302 redirect but leave the url intact

302 redirect but leave the url intact - .htaccess files are extremely useful in many cases for users who either do not have root permissions or for users who simply aren't comfortable in making changes in their web server's configuration file. Trying to debug .htaccess not working isn't always the easiest thing to do, however, hopefully by checking the discuss below mentioned about redirects, htaccess, , , .htaccess common problems as well as the troubleshooting tips, you'll have a better grasp on what you may have to modify to get your .htaccess file running smoothly.Problem :


Am I able to issue a 302 redirect but leave the URL intact?



I want to track accesses to a URL in Google Analytics but just display my home page.



I am doing this on the assumption that Google Analytics tracks the URL in the address bar - is this correct?



i.e.



www.example.com/landingpage


google sees URL of www.example.com/landingpage



user sees content from www.example.com (home page)


Solution :

To begin with, a 302 redirect does not do what you want on a functional level. A correct 302 redirect will actually redirect you from www.example.com/landingpage to www.example.com. That means the user will see www.example.com in the address bar and Google will as well.



In order for you to have two URLs with the same content you would need to duplicate the content which is bad from an SEO standpoint for 2 reasons:




  1. Google will see it as duplicate content and possibly mark it as spam or just downgrade it for being duplicate

  2. Both www.example.com/landingpage and www.example.com will compete with each other for the same keywords and SERPs which means you essentially split the SEO value of your pages in half.



In general if you want someone to go to www.example.com/landingpage and see the content on www.example.com you would do a 301 redirect which is a permanent redirect.

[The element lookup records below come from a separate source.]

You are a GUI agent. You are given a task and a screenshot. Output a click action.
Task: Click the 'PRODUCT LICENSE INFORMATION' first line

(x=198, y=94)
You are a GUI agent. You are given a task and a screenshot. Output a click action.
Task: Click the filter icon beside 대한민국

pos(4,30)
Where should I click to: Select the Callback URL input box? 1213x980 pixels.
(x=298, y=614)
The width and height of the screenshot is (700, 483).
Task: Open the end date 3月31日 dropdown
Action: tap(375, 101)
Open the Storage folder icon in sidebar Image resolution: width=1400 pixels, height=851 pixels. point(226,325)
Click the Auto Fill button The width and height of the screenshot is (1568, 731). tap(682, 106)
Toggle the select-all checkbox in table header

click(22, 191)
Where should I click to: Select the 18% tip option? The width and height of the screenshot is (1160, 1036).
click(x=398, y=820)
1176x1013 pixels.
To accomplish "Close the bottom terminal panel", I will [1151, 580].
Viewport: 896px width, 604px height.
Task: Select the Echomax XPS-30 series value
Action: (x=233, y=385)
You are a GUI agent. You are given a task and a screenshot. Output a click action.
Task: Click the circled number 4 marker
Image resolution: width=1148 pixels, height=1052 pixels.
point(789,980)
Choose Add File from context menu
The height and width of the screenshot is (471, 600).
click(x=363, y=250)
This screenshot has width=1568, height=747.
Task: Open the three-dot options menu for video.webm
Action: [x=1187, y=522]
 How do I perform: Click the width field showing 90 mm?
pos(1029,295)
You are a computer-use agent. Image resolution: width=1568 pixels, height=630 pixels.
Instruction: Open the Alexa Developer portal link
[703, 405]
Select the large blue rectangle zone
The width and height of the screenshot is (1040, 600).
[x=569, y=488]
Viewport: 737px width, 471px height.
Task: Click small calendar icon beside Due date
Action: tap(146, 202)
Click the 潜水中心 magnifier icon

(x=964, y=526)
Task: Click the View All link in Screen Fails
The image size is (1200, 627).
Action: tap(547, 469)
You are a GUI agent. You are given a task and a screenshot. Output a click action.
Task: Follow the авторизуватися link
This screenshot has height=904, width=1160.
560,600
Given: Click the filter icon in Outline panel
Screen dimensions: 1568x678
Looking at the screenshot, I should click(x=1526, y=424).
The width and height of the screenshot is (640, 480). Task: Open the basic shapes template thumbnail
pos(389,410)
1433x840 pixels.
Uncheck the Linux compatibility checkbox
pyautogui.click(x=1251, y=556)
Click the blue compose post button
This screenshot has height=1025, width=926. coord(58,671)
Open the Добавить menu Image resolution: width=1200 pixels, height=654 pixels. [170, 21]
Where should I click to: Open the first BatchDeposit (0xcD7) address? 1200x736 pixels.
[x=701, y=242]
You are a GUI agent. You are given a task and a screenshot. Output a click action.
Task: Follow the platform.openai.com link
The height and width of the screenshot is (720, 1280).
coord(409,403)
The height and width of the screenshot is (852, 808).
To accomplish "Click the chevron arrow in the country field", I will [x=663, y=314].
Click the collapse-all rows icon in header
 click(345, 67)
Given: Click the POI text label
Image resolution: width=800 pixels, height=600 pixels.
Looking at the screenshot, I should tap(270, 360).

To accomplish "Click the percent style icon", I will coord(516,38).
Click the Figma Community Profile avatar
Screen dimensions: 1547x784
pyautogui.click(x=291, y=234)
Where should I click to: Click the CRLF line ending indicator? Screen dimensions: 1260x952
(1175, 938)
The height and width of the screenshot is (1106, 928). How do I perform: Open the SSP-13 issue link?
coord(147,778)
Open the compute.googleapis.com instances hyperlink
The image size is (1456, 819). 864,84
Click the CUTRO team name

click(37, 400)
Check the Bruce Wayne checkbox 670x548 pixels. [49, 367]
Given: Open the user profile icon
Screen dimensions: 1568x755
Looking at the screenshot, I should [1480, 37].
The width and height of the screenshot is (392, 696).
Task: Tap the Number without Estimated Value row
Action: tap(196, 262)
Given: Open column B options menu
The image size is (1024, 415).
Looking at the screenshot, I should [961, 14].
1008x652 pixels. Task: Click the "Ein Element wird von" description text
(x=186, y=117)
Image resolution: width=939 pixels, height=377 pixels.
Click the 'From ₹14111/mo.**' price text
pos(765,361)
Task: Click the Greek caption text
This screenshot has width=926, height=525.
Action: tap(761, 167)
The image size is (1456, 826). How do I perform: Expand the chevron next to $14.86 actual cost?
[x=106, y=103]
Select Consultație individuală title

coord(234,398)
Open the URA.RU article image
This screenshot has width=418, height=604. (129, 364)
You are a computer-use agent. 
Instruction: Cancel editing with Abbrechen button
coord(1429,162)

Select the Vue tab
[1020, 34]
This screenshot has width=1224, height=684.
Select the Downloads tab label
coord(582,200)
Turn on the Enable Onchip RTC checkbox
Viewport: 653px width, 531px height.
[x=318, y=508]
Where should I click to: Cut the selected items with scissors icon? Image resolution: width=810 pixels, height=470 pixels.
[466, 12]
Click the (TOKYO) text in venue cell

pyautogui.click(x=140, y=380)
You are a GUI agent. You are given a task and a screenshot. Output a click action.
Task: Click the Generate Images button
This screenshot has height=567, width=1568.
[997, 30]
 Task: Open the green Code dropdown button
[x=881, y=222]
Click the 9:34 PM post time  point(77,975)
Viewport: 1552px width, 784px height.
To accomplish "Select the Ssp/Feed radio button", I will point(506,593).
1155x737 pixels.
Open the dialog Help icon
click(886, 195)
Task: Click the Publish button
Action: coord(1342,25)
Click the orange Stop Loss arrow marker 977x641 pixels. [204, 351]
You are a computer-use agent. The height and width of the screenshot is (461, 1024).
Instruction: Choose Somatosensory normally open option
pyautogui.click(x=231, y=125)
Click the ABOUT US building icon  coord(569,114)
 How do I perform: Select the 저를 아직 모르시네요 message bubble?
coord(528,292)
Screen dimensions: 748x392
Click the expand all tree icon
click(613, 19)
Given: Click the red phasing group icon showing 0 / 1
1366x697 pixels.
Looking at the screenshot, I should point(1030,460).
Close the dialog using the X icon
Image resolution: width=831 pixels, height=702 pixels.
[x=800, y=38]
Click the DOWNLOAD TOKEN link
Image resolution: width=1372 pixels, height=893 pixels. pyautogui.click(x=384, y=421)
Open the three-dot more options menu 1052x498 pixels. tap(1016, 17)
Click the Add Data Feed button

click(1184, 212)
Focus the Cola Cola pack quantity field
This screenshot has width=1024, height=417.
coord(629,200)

The other solution is to use a canonical link tag like this, <link rel='canonical' href='http://www.example.com/' /> on the page, www.example.com/landingpage. This works because it tells Google that the content is duplicate or very similar and which page is the correct page to show when someone searches for terms found on both pages and at the same time lets you use www.example.com/landingpage as a landing page for paid ads for example.



A 302 redirect is generally for temporary redirects or redirects for unspecified reasons. In general Google does not give you any benefit for 302 redirects.



See this, http://en.wikipedia.org/wiki/302_redirect#HTTP_status_codes_3xx for more info on what all redirect types mean.


Additionally, if you would like to do some further testing, give the htaccess tester tool a try. It allows you to specify a certain URL as well as the rules you would like to include and then shows which rules were tested, which ones met the criteria, and which ones were executed.